太陽




 お前はおひさまみたいだな、と貴方は笑って言うのだけれど、兄貴の方がおひさまみたいだと答えると貴方はまた笑って首を横に振る。
 この人は自分の魅力を分かってない。気の置けない仲間に見せる揶揄うような冗談ぽい笑顔、道無き道を進む時に頼もしげに見せる鼓舞の笑顔、目下の者に対する慈しみに溢れた優しい笑顔、たまにちょっとしたミスをして取り繕う時の照れ臭そうな笑顔。
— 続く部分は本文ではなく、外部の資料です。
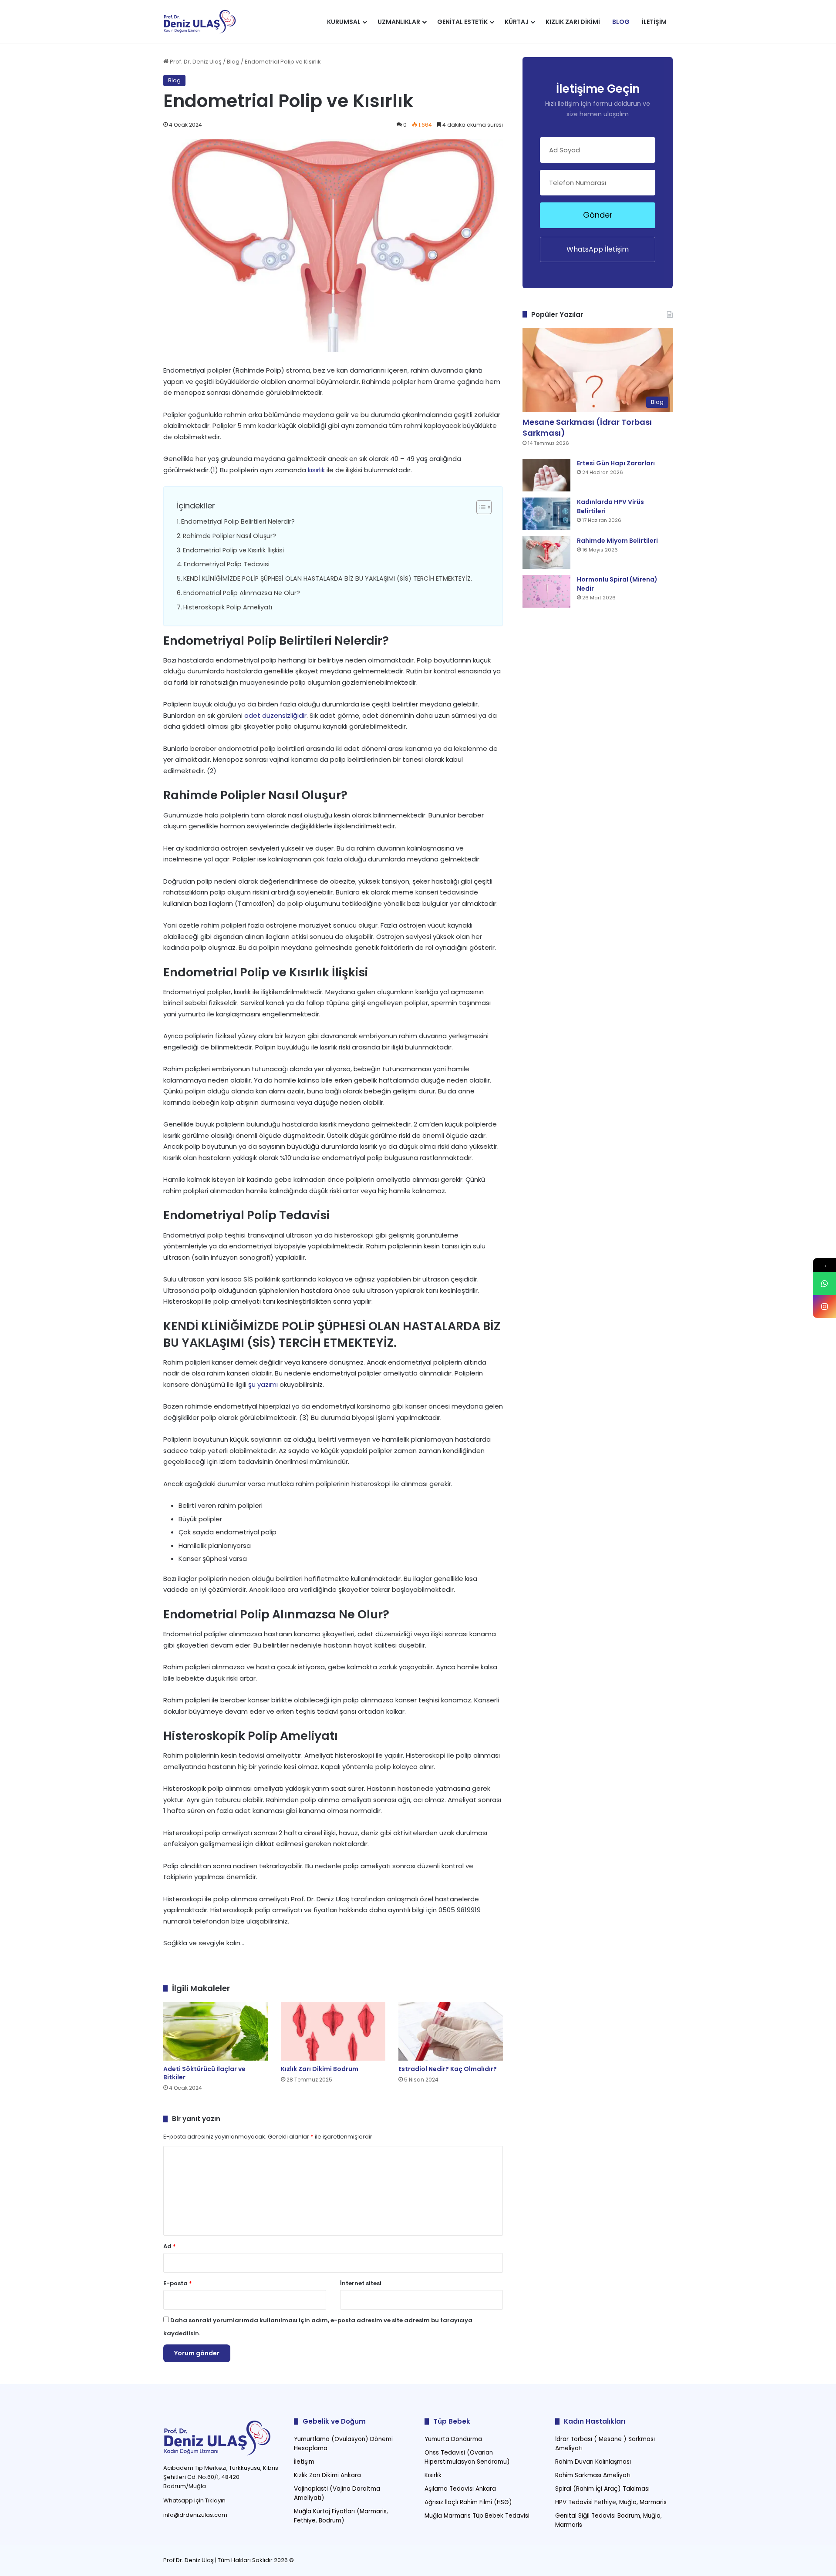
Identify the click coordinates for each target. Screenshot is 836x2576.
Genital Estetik (462, 21)
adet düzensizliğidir (275, 715)
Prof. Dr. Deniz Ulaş (195, 61)
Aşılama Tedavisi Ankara (460, 2489)
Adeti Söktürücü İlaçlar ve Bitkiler (204, 2073)
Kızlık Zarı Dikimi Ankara (327, 2475)
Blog (621, 21)
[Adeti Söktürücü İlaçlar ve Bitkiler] (215, 2031)
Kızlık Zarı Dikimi (573, 21)
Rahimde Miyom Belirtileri (617, 540)
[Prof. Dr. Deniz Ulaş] (199, 22)
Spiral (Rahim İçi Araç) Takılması (602, 2489)
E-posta (177, 2283)
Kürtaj (517, 21)
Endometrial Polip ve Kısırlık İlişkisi (233, 550)
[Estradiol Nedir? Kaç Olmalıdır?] (450, 2031)
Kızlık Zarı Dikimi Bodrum (319, 2069)
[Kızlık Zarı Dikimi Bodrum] (333, 2031)
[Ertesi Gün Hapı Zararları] (546, 475)
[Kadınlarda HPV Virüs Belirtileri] (546, 514)
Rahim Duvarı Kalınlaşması (593, 2462)
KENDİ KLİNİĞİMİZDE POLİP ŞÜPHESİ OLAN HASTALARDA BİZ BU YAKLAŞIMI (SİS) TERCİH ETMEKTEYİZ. (327, 578)
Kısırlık (433, 2475)
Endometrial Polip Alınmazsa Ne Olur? (241, 593)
 その全ての愛すべき笑顔の他に、俺にだけ見せてくれるとっておきの笑顔がある。

 例えば二人で酒を飲みながら他愛のない話をして、ふと目が合ったその瞬間。
 例えば旅の途中の休憩地点で、ぶらぶらと気分転換の散歩を楽しんでいる時にふいにこちらを振り向いた瞬間。
 例えば闘いに疲れた夜、俺の肩に預けていた頭を擡げて見上げてくる目を愛おしげに細めた瞬間。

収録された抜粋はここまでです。